La premiación se lleva a cabo los marzo de cada año en Dubái, a través de un foro internacional donde el eje del debate es la educación debido a que una de las líneas de trabajo de Varkey es reconocer la tarea del docente en el mundo que transforma y mejora la sociedad.

Todo empezó el 4 de agosto de 1997 cuando Silvia Campos llegó, parte en bicicleta y parte a pie, a la localidad de Casti sin saber que quedaría inmediatamente encantada con esa comunidad que hoy ya la hizo parte.
«Cuando llegué, la primera pregunta que me hicieron fue: «¿Usted, cuánto tiempo se va a quedar?» Y fue todo un desafío para mí decirles que yo iba a permanecer y que yo iba a sacar adelante a los chicos y a la comunidad», expresó la docente. Es que hasta aquel día los maestros que llegaban a la escuela eran pasajeros, algunos se quedaban seis meses y otros como mucho un año, y más temprano que tarde partían dejando a los chicos casteños, además de encariñados, sin seguimiento escolar.

«Desde que llegué comencé a trabajar sobre esa necesidad real para mejorar la calidad educativa de los alumnos ya que muchos, pese a tener inmensas capacidades, no terminaban el secundario y en muchos casos no llegaban a finalizar ni la primaria», contó.
Manos a la obra la docente fue ejecutando, de forma simultánea, una variedad de proyectos, «los primeros tenían como eje la enseñanza contextualizada que implicaban valorar las costumbres y tradiciones del lugar para que ellos se sientan orgullosos de su tierra», dijo. En este marco explicó que entre las primeras actividades hicieron visitas a cada una de las casas de los estudiantes con el fin de fortalecer los vínculos no sólo con los chicos sino también con toda la familia. Y aprovechando esta actividad fuera de las aulas, a través de entrevistas, los estudiantes les preguntaban a los abuelos de la comunidad sobre las costumbres, leyendas, coplas, etc., valioso material que con ayuda de las madres de los estudiantes recopilaron en un cuaderno que hoy es un tesoro para la institución.
«Y fue así que empezando con un pequeño proyecto de cuidado de la naturaleza y la tierra surgió el próximo proyecto que fue la Papa-huasi (casa de la papa), logrando promover el desarrollo agrícola. Tal es así que en este momento la comunidad está construyendo un acopio para papas. El acopio va a ser para todas las zonas aledañas, lo digo con gran orgullo como algo tan pequeñito logró fomentar la producción», exclamó Silvia Campos.
Este año los estudiantes presentaron su libro «Casteñito soy, señores» surgido por la inquietud, de las historias contadas, las coplas y las costumbres transmitidas. Esta producción se concretó gracias al aporte de la comunidad y a la autora del mismo, María Cristina Fernández, profesora salteña de Ciencias de la Educación.

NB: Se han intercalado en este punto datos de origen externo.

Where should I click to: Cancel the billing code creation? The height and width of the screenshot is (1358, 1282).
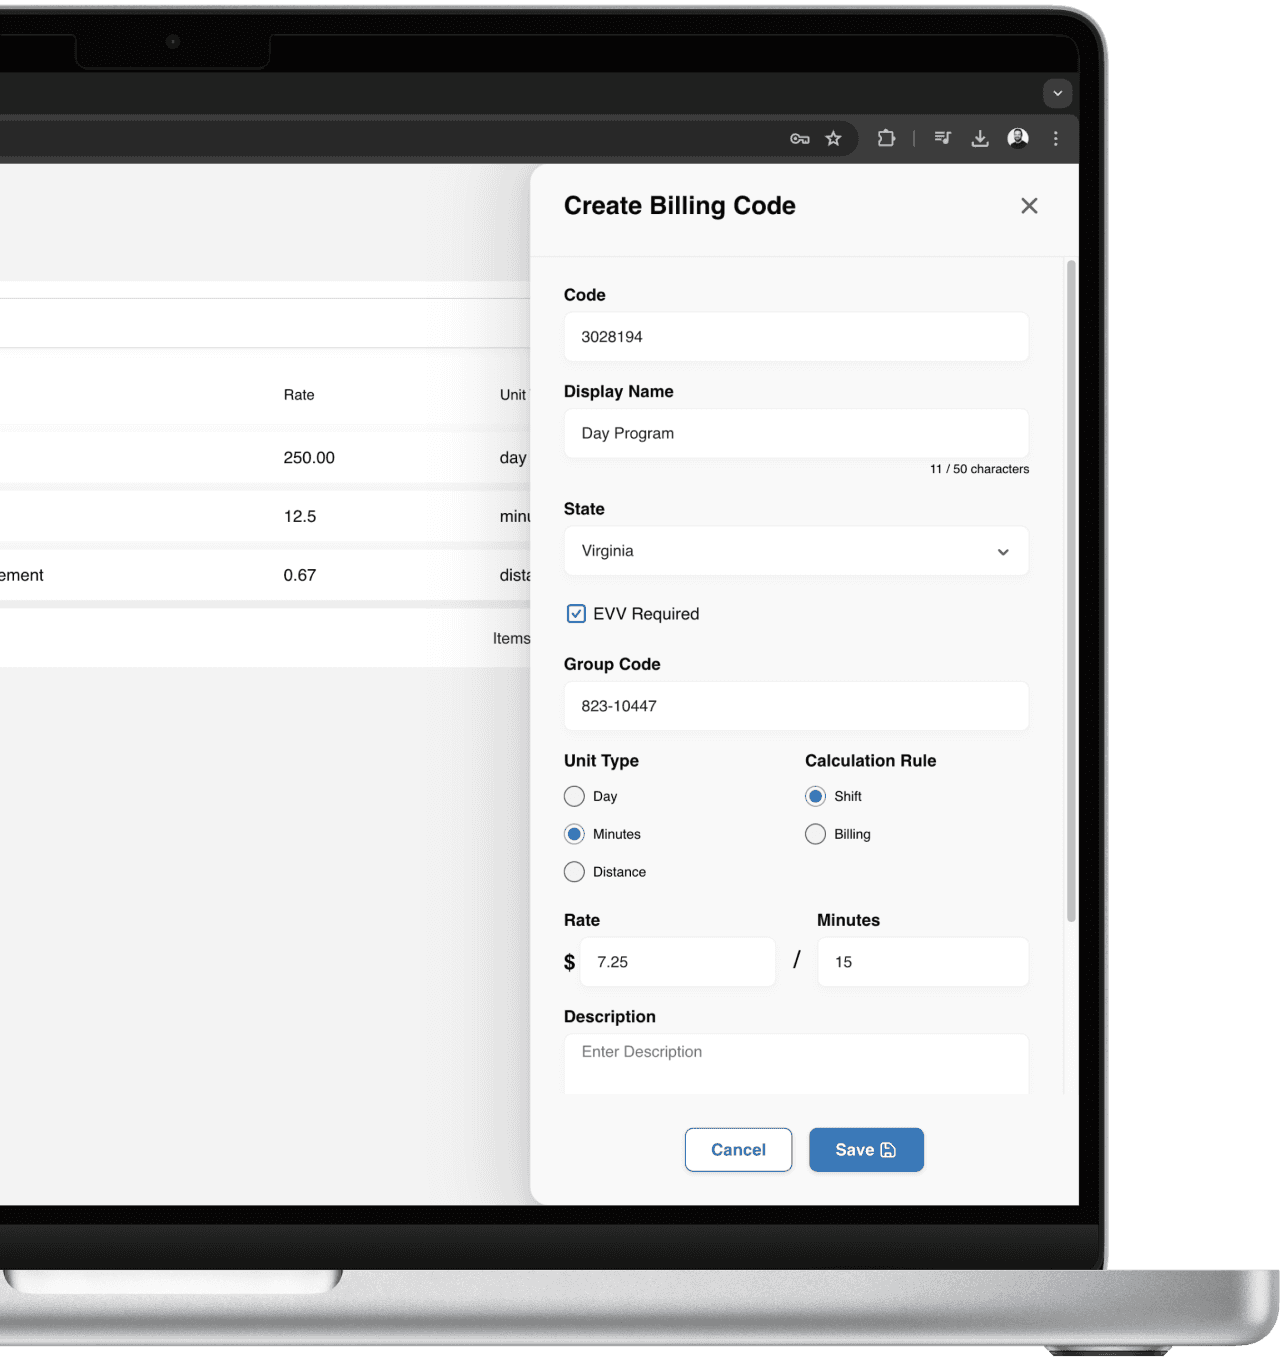point(738,1150)
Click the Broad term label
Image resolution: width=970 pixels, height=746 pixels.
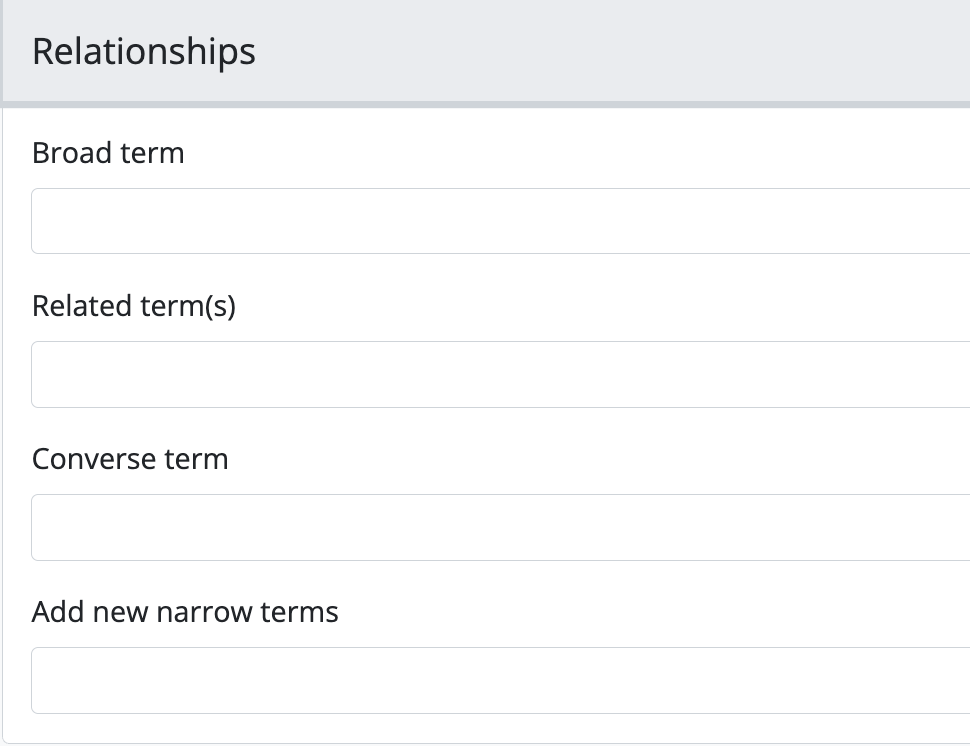pyautogui.click(x=108, y=153)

Y como proyecto en desarrollo, a través de la Fundación Varkey los estudiantes están trabajando en la elaboración de una revista para la que harán uso de las Tecnologías de la Información y la Comunicación (TIC).
La docente, además, realiza actividades sociales en el barrio Independencia de La Quiaca, del que es la presidenta. «En mi casa junto a mi esposo tenemos una Copa de Leche y hacemos los festejos del Día del Niño y de Reyes Magos», contó.

Reconocimiento comunal
Tras 22 años de trabajo no sólo dentro de las aulas sino también en conjunto con y para la localidad, es que en el cumpleaños Nº 50 de Silvia Campos, en un acto emotivo con alumnos y exalumnos, la comunidad la nombró como miembro de la misma en agradecimiento a su compromiso. «Es una comunidad hermosa que me atrapó, se ganó mi corazón y me conquistó. Y por eso, el compromiso que asumí el primer día lo cumplí», exclamó.

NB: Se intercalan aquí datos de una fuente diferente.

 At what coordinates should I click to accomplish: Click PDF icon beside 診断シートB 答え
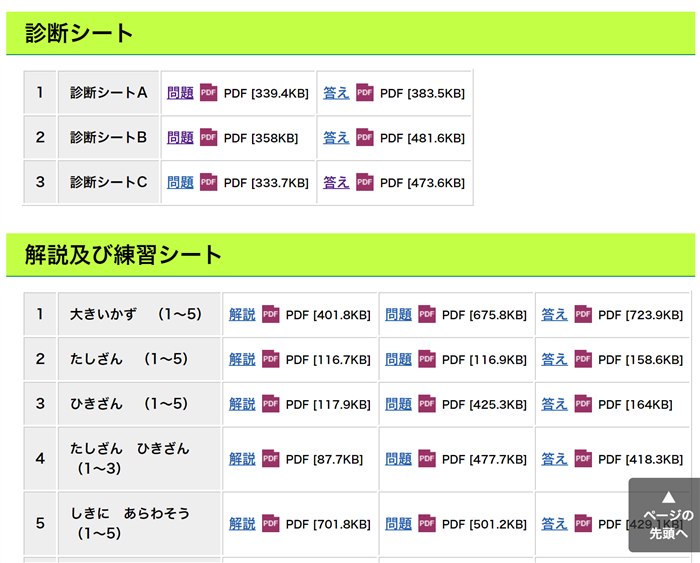tap(365, 138)
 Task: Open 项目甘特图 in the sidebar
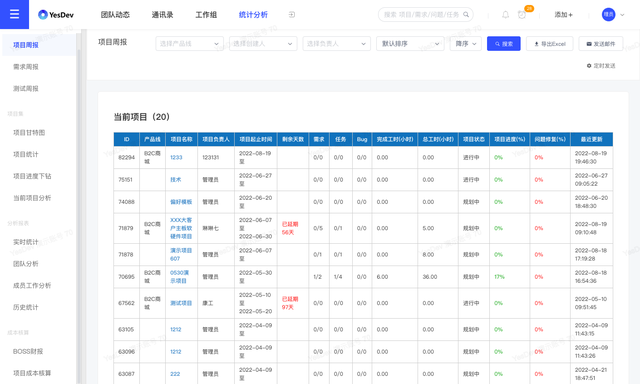29,133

En cuanto a cuáles son sus expectativas sobre el premio la docente indicó que «más allá de ganar o no, para mí ya es mucho que me hayan postulado y reconocido y por eso siento una gran emoción y orgullo», comentó. Y agregó que de ganar el millón de dólares lo destinaría para hacer aulas virtuales, para becar a los estudiantes y para promover el desarrollo agrícola de Casti.